Douglas M. Ruderfer, PhD
Associate Professor , Division of Genetic Medicine, Department of Medicine
Developing analytical tools to elucidate the genetic architecture of psychiatric diseases and translating these findings to improve treatment. The lab has a strong focus in neuropsychiatric phenotypes and interests related to Structural variation and it’s role in regulating expression and disease risk Unraveling the genomic architecture of genetically related diseases Employing genomic information to improve drug design and treatment decisions Utilizing EHR/digital health informatics to objectively quantify mental health traits
Formally trained in computational biology and genetics, Dr. Ruderfer received his BS in computer engineering and MS in computer science from Johns Hopkins University and his PhD in genetics from Cardiff University. Dr. Ruderfer has spent the last ten years applying computational approaches to answering fundamental questions in genetics. He initially worked with Dr. Leonid Kruglyak at Princeton University developing methods and analyzing the genetics of gene expression, proteomics, drug response, populations, and evolution. Since then, he has worked closely with Drs. Shaun Purcell and Pamela Sklar at the Broad Institute, Massachusetts General Hospital, and Icahn School of Medicine at Mount Sinai on elucidating the genetic causes of psychiatric diseases such as schizophrenia and bipolar disorder. His work has contributed substantially to what is currently known about the genetic architecture of these diseases including seminal publications on the polygenic nature of these disorders. In particular, his work has provided integral contributions to the ability to analyze and assess the role of copy number variation to disease risk.
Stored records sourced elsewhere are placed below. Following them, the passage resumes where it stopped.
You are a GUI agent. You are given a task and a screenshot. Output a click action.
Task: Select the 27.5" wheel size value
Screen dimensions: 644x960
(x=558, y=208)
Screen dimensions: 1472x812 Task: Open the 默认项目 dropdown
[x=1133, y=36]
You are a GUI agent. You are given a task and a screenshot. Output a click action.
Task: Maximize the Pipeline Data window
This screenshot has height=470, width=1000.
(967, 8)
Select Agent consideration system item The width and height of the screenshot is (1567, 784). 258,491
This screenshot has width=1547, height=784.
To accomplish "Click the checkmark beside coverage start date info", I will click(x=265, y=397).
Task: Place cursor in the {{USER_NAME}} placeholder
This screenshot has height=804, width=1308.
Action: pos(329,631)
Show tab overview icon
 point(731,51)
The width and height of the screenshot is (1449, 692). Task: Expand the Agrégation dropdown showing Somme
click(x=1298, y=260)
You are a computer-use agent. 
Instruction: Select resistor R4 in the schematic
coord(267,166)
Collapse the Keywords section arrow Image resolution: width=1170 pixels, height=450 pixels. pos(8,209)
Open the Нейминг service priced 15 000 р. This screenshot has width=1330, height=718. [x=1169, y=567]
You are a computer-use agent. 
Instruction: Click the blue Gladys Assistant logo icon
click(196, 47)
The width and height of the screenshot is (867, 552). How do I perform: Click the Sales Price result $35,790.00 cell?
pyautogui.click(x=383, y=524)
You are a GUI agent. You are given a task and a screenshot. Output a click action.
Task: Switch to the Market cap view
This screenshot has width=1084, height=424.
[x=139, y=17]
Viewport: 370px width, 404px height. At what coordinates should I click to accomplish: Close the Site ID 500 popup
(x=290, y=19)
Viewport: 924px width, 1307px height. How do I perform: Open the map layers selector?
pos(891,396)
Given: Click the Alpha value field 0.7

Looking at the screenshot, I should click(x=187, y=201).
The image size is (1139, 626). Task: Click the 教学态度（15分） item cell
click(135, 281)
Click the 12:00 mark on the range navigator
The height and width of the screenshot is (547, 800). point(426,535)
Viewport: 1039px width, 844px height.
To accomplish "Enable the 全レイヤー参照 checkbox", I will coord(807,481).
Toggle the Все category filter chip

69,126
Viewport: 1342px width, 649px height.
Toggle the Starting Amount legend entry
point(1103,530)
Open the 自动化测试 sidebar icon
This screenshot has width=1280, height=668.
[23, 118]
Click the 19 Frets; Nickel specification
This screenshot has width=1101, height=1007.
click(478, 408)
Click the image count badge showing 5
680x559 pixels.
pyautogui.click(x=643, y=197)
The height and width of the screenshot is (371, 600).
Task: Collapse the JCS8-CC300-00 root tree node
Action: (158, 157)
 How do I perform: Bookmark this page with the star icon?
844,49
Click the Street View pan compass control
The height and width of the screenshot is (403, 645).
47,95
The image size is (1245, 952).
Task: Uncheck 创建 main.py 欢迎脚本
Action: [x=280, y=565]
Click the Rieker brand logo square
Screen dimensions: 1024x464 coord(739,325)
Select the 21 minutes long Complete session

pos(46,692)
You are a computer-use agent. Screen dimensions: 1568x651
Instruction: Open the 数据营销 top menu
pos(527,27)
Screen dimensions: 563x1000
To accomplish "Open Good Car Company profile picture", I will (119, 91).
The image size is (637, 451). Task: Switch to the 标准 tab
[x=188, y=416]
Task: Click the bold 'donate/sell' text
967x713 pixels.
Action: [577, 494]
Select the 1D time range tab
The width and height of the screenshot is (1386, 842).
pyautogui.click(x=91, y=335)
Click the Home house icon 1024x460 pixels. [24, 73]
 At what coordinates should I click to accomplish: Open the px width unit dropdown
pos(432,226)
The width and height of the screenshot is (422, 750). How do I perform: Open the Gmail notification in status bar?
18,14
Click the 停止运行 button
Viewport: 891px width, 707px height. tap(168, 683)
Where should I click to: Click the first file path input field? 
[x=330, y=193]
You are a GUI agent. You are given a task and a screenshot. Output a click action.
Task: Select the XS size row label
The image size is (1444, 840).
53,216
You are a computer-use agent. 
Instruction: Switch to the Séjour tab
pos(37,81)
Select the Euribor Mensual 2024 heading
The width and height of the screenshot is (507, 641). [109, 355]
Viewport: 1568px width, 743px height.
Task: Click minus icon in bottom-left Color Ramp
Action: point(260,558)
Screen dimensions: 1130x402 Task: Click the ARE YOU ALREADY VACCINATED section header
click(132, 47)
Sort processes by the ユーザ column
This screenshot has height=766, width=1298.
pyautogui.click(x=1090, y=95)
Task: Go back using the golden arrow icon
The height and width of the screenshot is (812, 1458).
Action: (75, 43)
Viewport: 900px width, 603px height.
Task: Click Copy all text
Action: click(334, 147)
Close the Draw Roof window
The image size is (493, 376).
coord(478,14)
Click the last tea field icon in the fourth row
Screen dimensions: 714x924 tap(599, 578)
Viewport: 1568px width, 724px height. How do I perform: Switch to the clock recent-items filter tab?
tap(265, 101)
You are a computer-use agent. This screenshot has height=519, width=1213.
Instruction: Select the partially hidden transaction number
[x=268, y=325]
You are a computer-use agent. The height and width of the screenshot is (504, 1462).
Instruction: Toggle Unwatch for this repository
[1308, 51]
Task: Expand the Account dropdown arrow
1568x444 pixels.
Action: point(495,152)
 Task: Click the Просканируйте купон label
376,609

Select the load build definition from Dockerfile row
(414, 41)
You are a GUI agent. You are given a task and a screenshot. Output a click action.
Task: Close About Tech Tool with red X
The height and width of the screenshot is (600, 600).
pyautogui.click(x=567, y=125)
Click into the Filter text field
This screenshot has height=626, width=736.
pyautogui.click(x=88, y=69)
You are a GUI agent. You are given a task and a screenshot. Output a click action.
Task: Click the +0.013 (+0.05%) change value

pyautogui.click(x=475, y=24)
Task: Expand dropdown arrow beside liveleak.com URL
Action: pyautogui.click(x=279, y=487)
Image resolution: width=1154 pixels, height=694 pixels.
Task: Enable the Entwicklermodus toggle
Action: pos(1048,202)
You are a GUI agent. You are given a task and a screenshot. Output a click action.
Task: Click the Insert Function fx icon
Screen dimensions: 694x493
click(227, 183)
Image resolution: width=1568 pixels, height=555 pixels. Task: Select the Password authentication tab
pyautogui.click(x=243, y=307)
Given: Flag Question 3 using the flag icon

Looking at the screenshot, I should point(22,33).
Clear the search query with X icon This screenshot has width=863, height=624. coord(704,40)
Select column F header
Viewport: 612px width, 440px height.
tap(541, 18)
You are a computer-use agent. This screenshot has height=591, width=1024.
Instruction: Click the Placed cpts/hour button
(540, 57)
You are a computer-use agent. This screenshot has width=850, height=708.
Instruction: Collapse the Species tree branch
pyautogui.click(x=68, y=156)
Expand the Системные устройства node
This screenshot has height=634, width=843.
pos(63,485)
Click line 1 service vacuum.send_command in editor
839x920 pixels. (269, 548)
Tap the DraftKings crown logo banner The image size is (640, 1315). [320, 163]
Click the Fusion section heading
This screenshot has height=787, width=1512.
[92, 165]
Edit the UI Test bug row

He developed some of the earliest methods to analyze these data and demonstrated extensive contribution of this class of variation to schizophrenia risk. More recently, he has sought to integrate the genomic work with more expansive clinical data to identify opportunities for improved treatment utilizing genomic information. For example, his work recently identified a contribution of rare variation to antipsychotic response raising the promise that having genomic information could alter and improve treatment in a subset of patients with schizophrenia.